INPUT DATA:

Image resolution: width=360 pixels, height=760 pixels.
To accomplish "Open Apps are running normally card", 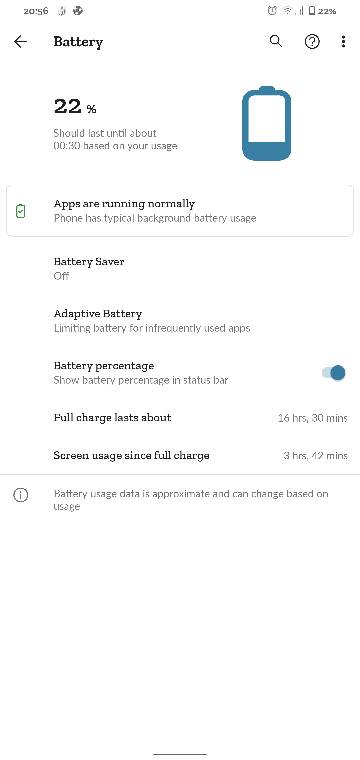I will [180, 211].
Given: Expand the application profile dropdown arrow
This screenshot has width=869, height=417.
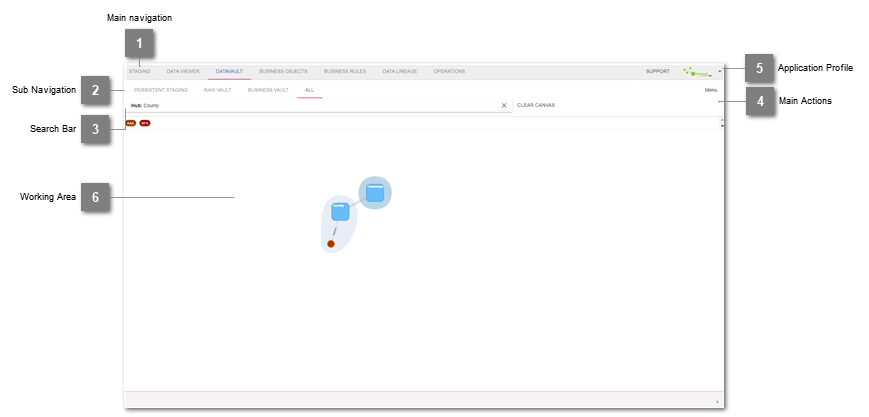Looking at the screenshot, I should point(719,72).
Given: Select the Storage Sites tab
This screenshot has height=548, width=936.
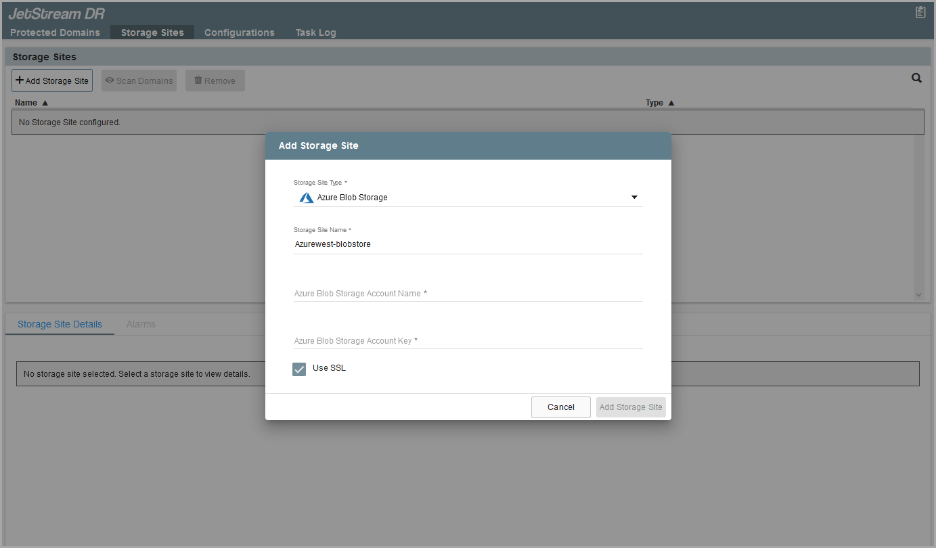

YOUR OBJECTIVE:
Everything from the line containing "This screenshot has width=869, height=417." through the last line of the records above is to be reproduced exactly, except the pictures.

ANSWER TO THIS TASK:
This screenshot has width=869, height=417.
Looking at the screenshot, I should point(719,72).
Given: Select the Storage Sites tab
This screenshot has height=548, width=936.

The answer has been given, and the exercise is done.